### RECORDED DATA ###

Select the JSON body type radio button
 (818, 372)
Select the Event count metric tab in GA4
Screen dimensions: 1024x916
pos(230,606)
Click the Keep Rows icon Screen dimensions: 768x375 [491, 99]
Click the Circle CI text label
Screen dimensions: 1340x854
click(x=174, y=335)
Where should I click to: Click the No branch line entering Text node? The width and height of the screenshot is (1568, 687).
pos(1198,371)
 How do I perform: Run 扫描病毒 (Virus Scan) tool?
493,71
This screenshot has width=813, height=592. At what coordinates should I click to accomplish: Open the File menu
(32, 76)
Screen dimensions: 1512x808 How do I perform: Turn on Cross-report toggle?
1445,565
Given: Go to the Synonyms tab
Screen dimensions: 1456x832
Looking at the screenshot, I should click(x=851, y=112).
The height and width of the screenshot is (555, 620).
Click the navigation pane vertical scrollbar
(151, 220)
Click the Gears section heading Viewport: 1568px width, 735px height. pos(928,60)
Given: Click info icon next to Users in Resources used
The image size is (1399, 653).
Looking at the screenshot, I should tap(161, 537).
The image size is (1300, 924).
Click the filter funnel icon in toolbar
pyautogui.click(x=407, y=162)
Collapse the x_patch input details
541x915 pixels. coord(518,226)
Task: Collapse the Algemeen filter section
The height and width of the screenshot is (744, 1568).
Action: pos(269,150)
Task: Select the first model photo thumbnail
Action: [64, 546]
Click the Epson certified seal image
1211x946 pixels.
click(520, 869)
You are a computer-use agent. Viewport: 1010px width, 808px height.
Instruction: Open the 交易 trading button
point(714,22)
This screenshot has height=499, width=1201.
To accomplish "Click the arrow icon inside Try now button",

###

__PROBLEM DESCRIPTION__. Write out the lines from the one containing "You are a computer-use" through the last line of the records above. Include both of those lines and nothing else.

__TASK RESPONSE__.
You are a computer-use agent. Viewport: 1010px width, 808px height.
Instruction: Open the 交易 trading button
point(714,22)
This screenshot has height=499, width=1201.
To accomplish "Click the arrow icon inside Try now button",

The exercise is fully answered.